Locate every line in the items below that contains the string "calendar", and copy each such line in full. Matching is case-sensitive.

--- Records ---

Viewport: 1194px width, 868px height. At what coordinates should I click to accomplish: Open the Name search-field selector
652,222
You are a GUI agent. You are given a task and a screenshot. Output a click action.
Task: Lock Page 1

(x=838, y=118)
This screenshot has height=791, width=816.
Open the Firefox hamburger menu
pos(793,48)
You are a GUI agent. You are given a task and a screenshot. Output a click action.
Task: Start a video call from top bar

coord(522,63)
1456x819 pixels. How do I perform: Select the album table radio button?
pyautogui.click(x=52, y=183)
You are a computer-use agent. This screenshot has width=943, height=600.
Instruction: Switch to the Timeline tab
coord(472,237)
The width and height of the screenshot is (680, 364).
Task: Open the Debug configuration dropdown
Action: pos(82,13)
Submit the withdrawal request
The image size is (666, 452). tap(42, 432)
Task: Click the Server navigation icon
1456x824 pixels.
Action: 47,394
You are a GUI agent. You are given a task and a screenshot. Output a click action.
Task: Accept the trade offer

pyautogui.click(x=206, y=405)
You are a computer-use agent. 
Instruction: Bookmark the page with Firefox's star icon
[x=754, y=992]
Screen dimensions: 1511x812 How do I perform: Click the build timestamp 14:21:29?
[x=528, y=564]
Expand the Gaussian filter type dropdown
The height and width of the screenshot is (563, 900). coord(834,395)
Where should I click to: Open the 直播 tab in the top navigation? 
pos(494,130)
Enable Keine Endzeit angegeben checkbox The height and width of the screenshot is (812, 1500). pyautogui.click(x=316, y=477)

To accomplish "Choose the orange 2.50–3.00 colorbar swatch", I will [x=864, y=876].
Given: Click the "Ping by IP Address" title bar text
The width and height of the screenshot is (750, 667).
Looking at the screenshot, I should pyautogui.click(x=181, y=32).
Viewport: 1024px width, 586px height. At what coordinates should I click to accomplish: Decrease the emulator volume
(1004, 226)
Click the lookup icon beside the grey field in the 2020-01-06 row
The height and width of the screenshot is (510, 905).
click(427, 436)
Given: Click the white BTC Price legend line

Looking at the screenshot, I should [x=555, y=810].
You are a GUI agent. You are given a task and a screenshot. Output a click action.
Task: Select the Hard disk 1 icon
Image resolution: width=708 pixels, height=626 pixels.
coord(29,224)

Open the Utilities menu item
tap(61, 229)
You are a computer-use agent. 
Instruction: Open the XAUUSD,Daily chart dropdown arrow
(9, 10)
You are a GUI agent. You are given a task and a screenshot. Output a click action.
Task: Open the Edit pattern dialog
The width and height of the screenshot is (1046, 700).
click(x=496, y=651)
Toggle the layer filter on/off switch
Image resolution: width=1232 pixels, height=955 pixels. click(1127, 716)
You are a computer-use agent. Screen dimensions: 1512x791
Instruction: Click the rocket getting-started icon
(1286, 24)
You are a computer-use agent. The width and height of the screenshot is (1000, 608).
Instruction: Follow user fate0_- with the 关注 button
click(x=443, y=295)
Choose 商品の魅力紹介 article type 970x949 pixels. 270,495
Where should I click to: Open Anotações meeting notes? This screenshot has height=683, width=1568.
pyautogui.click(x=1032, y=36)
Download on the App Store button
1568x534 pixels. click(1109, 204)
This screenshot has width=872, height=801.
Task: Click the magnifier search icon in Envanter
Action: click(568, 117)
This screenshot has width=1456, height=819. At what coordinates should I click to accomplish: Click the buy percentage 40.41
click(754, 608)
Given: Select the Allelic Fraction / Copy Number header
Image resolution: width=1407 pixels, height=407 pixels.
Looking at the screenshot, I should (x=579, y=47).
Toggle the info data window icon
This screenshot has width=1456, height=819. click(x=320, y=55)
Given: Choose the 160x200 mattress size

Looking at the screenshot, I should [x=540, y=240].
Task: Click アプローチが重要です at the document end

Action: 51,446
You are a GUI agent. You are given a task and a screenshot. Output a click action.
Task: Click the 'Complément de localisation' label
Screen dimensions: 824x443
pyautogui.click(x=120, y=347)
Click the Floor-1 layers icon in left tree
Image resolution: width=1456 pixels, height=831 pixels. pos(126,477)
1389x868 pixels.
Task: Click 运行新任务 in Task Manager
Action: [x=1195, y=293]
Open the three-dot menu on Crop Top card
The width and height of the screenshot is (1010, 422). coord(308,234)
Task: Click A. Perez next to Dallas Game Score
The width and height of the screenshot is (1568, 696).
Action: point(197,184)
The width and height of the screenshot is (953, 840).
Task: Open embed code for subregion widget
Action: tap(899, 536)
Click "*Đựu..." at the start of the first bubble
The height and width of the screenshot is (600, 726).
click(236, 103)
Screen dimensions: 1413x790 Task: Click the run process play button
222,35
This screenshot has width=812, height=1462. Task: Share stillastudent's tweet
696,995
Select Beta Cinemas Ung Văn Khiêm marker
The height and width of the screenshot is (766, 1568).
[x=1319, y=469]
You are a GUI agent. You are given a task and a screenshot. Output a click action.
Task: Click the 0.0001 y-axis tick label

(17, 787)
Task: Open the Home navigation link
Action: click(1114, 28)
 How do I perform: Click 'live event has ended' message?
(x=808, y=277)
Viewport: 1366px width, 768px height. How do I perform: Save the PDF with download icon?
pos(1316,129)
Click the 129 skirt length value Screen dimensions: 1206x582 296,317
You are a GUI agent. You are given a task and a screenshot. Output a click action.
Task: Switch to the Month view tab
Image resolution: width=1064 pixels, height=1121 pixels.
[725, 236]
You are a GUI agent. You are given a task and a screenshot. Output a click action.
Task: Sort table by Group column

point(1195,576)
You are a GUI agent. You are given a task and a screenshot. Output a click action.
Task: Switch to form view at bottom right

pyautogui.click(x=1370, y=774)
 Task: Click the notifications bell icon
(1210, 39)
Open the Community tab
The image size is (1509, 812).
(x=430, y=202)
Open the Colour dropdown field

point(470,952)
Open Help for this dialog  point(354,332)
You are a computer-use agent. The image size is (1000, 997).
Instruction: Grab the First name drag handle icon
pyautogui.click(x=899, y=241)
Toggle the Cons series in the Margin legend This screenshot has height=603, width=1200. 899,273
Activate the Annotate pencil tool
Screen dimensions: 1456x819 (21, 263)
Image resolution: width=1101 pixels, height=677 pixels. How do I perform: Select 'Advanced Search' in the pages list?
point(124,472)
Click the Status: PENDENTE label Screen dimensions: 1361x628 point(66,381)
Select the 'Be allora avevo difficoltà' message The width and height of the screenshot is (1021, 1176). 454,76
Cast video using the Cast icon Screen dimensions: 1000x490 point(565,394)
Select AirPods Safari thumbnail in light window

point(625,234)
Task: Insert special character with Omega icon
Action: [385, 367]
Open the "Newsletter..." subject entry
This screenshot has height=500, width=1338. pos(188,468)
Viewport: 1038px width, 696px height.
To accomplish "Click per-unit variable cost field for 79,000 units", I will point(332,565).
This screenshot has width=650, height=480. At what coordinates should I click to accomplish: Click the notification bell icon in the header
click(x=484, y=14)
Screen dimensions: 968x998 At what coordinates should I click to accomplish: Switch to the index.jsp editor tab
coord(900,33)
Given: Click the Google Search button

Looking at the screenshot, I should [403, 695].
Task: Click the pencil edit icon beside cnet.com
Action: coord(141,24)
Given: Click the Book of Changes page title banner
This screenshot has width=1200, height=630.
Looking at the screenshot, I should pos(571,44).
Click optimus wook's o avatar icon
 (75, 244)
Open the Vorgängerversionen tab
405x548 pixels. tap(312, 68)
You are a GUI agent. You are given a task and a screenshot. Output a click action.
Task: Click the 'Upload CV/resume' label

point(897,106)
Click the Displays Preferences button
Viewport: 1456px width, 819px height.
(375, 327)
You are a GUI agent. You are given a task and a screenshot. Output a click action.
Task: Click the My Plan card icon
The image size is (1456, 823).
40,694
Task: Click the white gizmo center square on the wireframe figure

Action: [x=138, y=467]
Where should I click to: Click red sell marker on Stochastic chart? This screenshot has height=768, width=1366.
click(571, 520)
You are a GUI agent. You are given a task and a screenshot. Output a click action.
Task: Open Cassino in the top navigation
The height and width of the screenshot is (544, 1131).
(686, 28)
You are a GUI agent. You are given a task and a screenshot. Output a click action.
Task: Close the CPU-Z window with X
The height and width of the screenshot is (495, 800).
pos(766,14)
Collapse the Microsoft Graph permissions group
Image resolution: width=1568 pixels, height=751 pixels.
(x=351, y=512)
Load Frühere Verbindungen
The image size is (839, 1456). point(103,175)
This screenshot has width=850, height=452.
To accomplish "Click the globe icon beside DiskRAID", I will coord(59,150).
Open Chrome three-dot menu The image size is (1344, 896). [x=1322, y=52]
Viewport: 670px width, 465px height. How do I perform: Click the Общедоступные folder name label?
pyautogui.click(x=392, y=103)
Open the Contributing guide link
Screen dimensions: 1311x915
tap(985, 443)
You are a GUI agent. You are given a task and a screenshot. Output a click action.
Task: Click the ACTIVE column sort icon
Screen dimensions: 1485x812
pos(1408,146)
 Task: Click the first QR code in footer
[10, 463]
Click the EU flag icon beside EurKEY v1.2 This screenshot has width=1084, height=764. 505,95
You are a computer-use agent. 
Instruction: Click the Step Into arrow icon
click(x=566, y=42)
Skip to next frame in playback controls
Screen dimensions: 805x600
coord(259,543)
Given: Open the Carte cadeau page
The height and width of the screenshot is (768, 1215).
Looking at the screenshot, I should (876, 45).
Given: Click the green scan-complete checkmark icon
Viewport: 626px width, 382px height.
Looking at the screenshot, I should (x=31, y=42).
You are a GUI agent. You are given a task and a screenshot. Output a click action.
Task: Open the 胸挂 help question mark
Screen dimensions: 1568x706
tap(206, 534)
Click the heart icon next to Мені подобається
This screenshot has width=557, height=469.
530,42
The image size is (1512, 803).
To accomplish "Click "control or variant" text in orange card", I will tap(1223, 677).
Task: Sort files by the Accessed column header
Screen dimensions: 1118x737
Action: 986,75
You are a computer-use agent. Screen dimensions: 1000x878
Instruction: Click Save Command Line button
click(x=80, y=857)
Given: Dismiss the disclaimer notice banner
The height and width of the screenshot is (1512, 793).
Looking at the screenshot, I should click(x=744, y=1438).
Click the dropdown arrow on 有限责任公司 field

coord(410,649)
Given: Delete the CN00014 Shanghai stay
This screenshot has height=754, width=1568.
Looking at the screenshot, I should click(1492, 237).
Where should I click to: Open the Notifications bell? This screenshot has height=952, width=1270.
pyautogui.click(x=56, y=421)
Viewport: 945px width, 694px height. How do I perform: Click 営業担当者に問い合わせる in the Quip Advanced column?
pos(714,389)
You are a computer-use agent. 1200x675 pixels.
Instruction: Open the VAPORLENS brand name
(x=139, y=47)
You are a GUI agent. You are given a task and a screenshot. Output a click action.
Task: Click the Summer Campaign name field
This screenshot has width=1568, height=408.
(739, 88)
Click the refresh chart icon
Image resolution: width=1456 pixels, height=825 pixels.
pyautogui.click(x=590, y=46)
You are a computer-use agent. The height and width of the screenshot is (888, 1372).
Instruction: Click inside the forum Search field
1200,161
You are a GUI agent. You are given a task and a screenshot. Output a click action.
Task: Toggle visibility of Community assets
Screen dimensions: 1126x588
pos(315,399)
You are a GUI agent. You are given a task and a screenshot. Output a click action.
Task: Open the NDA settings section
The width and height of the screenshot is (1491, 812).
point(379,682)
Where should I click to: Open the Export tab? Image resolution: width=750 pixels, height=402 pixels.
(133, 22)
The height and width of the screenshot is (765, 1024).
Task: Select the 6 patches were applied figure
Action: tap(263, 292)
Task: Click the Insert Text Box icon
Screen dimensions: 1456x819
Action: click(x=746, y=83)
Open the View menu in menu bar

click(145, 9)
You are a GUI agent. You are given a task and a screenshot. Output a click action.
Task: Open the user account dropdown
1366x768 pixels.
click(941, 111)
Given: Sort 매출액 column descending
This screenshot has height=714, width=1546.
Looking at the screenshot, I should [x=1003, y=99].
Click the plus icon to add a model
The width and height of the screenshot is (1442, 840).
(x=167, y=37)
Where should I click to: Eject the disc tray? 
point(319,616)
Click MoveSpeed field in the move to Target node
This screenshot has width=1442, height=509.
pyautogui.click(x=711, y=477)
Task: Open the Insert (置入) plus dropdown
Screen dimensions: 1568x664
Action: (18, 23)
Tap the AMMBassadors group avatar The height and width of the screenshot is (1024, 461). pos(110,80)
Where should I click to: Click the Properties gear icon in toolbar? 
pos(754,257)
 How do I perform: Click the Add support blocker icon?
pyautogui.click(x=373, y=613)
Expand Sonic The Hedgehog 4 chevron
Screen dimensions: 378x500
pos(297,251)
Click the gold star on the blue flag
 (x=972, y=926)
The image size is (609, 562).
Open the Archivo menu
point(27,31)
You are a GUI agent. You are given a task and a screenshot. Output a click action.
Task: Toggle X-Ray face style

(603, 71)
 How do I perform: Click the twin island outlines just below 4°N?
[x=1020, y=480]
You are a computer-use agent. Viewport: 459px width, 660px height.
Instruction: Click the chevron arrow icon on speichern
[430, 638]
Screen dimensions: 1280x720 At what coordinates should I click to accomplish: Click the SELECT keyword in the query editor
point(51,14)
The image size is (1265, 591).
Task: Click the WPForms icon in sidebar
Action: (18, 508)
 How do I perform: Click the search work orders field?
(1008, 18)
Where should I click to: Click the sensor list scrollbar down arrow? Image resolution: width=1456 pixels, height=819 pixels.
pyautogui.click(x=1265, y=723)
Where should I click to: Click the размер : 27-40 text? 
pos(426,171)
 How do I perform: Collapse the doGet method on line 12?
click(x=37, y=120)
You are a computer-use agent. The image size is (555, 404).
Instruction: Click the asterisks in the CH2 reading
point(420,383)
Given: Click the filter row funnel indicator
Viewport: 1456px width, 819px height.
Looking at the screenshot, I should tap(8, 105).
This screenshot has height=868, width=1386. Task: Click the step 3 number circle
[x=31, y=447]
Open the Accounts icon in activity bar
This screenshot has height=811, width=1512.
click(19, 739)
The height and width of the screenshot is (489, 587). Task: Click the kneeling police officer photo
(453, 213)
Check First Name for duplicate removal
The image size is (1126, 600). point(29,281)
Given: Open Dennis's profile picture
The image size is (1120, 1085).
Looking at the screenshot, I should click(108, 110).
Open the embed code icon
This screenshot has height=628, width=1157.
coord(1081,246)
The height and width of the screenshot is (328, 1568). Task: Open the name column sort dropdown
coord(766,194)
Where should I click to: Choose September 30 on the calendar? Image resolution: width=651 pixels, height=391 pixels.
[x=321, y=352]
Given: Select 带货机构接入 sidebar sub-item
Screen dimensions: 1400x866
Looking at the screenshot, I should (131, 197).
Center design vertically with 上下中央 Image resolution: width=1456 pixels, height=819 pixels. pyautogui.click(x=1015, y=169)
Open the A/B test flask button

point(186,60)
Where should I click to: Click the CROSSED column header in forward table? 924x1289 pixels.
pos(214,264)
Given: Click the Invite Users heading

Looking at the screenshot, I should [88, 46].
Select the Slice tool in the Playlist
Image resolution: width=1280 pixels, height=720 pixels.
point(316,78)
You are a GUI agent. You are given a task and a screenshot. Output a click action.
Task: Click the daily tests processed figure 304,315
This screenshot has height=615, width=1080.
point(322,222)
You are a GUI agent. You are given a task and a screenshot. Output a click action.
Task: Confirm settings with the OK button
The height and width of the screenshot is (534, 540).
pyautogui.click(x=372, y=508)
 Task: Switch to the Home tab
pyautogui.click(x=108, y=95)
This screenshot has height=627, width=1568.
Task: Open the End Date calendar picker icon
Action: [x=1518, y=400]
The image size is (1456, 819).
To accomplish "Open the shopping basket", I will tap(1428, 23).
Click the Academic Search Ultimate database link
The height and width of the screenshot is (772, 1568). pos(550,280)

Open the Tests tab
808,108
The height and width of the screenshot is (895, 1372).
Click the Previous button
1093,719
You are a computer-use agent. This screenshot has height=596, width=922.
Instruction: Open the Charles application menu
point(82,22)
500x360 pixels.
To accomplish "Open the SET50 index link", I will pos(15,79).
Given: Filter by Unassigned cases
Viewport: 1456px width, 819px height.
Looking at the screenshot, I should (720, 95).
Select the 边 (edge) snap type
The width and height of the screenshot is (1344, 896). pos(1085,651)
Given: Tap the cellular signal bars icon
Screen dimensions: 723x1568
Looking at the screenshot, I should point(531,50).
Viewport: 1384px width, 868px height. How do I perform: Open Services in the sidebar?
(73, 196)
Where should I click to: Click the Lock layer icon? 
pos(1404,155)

---

## [Output for this exercise]
Where should I click to: Choose September 30 on the calendar? Image resolution: width=651 pixels, height=391 pixels.
Task: Open the End Date calendar picker icon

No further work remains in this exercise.